**Records provided**.
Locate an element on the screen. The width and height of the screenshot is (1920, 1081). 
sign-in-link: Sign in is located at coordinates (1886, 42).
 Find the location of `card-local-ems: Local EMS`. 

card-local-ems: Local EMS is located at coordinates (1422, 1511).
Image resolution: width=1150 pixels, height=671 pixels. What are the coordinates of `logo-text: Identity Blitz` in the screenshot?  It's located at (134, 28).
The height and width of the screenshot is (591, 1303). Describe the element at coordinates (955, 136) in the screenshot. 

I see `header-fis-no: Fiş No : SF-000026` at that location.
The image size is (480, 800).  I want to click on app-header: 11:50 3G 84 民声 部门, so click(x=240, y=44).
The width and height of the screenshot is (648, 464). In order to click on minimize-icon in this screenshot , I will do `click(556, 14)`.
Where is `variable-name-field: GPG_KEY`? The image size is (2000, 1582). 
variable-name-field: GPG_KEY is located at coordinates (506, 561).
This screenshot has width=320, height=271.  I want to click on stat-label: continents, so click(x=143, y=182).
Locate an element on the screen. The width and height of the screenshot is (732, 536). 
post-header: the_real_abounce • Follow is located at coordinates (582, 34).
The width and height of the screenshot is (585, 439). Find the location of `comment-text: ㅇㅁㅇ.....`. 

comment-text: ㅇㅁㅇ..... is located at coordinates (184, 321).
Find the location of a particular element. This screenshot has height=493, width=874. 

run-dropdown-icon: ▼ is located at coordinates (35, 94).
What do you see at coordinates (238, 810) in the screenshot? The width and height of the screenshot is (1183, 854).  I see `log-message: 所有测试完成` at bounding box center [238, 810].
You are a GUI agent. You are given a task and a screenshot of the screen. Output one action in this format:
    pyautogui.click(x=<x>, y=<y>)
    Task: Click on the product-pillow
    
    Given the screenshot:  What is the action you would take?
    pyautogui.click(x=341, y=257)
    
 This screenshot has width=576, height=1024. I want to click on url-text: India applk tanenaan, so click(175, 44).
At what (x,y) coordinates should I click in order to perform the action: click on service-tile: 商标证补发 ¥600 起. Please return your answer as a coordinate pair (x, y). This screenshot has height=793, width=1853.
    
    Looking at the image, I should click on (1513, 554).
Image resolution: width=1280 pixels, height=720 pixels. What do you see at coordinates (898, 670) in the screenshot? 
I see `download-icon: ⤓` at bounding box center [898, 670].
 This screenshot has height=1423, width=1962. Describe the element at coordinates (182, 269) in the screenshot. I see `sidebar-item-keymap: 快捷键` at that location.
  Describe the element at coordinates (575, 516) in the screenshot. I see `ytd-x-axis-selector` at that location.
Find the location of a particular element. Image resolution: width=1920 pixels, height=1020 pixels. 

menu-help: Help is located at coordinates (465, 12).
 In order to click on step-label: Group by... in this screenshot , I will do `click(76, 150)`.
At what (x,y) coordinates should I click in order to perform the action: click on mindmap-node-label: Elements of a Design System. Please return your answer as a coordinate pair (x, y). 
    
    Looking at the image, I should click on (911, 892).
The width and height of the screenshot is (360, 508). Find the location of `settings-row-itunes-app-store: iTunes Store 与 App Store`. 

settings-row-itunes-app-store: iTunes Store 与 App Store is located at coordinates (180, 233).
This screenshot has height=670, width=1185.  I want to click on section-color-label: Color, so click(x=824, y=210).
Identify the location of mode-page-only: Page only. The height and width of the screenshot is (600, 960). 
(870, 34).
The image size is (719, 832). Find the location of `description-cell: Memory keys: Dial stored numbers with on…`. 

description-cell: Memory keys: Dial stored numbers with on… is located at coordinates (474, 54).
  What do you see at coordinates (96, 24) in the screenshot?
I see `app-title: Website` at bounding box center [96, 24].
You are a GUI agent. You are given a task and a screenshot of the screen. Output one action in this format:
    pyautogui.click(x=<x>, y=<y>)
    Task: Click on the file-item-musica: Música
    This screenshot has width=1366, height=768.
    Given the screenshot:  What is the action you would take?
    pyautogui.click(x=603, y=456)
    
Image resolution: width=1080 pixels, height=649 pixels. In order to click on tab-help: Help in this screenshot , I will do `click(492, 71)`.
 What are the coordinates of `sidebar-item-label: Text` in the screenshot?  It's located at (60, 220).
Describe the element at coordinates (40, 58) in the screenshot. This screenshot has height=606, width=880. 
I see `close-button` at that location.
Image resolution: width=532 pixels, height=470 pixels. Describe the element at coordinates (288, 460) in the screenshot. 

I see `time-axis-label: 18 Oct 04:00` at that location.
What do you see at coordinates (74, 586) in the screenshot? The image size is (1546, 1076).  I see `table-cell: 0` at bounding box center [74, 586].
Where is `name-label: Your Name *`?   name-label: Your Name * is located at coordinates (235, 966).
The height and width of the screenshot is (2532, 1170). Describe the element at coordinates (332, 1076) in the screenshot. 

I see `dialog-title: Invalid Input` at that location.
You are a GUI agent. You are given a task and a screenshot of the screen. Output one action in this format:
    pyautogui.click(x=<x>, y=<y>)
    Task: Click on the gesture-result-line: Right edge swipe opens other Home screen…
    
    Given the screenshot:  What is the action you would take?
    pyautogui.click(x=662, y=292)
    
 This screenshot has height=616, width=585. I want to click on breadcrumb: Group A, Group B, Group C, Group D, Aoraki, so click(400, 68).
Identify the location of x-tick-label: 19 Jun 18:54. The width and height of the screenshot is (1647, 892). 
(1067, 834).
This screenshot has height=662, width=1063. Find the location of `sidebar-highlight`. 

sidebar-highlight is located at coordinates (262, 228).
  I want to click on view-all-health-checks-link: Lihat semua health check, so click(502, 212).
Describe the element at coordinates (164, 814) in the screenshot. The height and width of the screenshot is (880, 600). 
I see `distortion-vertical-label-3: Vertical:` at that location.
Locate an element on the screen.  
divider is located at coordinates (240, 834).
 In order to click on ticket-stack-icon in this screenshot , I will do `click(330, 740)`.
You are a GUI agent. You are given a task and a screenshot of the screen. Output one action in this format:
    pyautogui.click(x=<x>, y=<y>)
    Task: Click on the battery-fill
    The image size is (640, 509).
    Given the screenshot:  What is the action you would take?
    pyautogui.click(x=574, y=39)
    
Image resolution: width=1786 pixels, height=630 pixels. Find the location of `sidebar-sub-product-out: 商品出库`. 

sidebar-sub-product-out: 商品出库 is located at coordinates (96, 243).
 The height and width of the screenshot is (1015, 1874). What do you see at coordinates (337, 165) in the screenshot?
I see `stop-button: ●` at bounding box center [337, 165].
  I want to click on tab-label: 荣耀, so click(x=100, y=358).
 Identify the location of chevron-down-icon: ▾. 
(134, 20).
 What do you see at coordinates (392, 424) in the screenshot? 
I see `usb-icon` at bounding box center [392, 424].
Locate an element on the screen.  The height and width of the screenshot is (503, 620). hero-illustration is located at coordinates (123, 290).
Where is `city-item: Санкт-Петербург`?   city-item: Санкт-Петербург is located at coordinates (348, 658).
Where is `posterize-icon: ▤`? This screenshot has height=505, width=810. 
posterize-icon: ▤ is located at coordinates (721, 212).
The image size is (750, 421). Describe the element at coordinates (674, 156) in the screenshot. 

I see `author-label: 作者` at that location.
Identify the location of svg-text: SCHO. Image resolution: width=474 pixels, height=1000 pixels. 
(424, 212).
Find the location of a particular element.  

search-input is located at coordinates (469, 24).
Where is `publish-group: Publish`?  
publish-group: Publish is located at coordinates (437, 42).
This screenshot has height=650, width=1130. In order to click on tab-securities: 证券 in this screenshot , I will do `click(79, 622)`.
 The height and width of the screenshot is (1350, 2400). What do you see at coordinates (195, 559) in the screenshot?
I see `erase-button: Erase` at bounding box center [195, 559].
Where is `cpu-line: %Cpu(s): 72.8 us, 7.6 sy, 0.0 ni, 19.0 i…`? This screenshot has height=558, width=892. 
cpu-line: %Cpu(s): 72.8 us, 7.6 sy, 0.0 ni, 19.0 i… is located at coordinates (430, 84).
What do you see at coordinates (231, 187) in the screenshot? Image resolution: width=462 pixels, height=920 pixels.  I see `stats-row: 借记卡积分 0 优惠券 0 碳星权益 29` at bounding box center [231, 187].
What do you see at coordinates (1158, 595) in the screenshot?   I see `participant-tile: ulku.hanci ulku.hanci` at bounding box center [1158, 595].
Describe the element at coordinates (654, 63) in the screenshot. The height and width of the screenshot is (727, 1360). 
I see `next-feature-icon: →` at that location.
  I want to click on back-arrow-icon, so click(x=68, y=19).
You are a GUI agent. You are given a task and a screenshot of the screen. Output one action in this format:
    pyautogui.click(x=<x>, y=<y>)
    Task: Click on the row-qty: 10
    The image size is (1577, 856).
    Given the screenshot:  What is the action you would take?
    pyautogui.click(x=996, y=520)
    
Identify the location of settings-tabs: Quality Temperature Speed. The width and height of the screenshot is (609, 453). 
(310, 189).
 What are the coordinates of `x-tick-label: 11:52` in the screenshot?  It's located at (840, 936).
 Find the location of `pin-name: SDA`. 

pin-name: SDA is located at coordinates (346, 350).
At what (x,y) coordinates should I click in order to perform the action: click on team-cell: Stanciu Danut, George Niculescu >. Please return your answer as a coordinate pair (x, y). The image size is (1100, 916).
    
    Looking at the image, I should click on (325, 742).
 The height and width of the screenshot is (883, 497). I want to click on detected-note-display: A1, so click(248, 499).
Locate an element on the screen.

**About this task**. Quote the records verbatim from the line containing "I want to click on tab-label: 荣耀, so" through the line containing "posterize-icon: ▤ is", with both of those lines included.

**Completed task**.
  I want to click on tab-label: 荣耀, so click(x=100, y=358).
 Identify the location of chevron-down-icon: ▾. 
(134, 20).
 What do you see at coordinates (392, 424) in the screenshot? 
I see `usb-icon` at bounding box center [392, 424].
Locate an element on the screen.  The height and width of the screenshot is (503, 620). hero-illustration is located at coordinates (123, 290).
Where is `city-item: Санкт-Петербург`?   city-item: Санкт-Петербург is located at coordinates (348, 658).
Where is `posterize-icon: ▤`? This screenshot has height=505, width=810. 
posterize-icon: ▤ is located at coordinates (721, 212).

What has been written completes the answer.